─── Records provided

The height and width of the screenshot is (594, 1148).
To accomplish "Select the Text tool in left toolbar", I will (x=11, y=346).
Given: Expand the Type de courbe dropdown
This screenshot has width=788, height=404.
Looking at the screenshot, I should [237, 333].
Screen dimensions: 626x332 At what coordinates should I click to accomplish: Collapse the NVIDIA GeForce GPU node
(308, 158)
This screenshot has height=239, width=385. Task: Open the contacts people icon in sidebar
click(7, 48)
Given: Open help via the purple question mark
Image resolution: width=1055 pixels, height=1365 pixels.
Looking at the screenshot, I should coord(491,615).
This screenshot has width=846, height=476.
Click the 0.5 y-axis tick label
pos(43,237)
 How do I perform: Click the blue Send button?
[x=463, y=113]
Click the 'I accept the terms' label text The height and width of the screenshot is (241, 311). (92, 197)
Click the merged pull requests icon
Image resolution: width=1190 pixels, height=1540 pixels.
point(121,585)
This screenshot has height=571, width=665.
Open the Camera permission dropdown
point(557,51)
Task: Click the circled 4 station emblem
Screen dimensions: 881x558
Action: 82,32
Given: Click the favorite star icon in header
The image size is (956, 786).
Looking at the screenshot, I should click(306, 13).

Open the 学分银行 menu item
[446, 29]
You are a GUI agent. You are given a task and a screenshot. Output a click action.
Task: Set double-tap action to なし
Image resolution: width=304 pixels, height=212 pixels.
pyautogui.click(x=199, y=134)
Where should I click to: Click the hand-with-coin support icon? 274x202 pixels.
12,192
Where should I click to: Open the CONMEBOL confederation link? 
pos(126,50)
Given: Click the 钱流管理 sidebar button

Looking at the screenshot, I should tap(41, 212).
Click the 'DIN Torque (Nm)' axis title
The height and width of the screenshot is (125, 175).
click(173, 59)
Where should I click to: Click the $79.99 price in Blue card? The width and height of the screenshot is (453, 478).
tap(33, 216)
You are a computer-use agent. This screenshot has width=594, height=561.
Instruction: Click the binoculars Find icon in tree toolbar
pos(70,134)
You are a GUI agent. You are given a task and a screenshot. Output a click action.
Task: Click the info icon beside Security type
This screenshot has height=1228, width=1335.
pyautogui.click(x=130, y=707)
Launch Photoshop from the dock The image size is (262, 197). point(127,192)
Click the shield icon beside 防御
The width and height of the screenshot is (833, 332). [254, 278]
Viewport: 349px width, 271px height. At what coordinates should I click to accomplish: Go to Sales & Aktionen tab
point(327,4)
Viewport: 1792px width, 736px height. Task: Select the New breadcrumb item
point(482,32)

──────

## Problem to work on
When you reach the end of the listing, print it again in full, exactly as given.

## Task result
The height and width of the screenshot is (594, 1148).
To accomplish "Select the Text tool in left toolbar", I will (x=11, y=346).
Given: Expand the Type de courbe dropdown
This screenshot has width=788, height=404.
Looking at the screenshot, I should [237, 333].
Screen dimensions: 626x332 At what coordinates should I click to accomplish: Collapse the NVIDIA GeForce GPU node
(308, 158)
This screenshot has height=239, width=385. Task: Open the contacts people icon in sidebar
click(7, 48)
Given: Open help via the purple question mark
Image resolution: width=1055 pixels, height=1365 pixels.
Looking at the screenshot, I should coord(491,615).
This screenshot has width=846, height=476.
Click the 0.5 y-axis tick label
pos(43,237)
 How do I perform: Click the blue Send button?
[x=463, y=113]
Click the 'I accept the terms' label text The height and width of the screenshot is (241, 311). (92, 197)
Click the merged pull requests icon
Image resolution: width=1190 pixels, height=1540 pixels.
point(121,585)
This screenshot has height=571, width=665.
Open the Camera permission dropdown
point(557,51)
Task: Click the circled 4 station emblem
Screen dimensions: 881x558
Action: 82,32
Given: Click the favorite star icon in header
The image size is (956, 786).
Looking at the screenshot, I should click(306, 13).

Open the 学分银行 menu item
[446, 29]
You are a GUI agent. You are given a task and a screenshot. Output a click action.
Task: Set double-tap action to なし
Image resolution: width=304 pixels, height=212 pixels.
pyautogui.click(x=199, y=134)
Where should I click to: Click the hand-with-coin support icon? 274x202 pixels.
12,192
Where should I click to: Open the CONMEBOL confederation link? 
pos(126,50)
Given: Click the 钱流管理 sidebar button

Looking at the screenshot, I should tap(41, 212).
Click the 'DIN Torque (Nm)' axis title
The height and width of the screenshot is (125, 175).
click(173, 59)
Where should I click to: Click the $79.99 price in Blue card? The width and height of the screenshot is (453, 478).
tap(33, 216)
You are a computer-use agent. This screenshot has width=594, height=561.
Instruction: Click the binoculars Find icon in tree toolbar
pos(70,134)
You are a GUI agent. You are given a task and a screenshot. Output a click action.
Task: Click the info icon beside Security type
This screenshot has height=1228, width=1335.
pyautogui.click(x=130, y=707)
Launch Photoshop from the dock The image size is (262, 197). point(127,192)
Click the shield icon beside 防御
The width and height of the screenshot is (833, 332). [254, 278]
Viewport: 349px width, 271px height. At what coordinates should I click to accomplish: Go to Sales & Aktionen tab
point(327,4)
Viewport: 1792px width, 736px height. Task: Select the New breadcrumb item
point(482,32)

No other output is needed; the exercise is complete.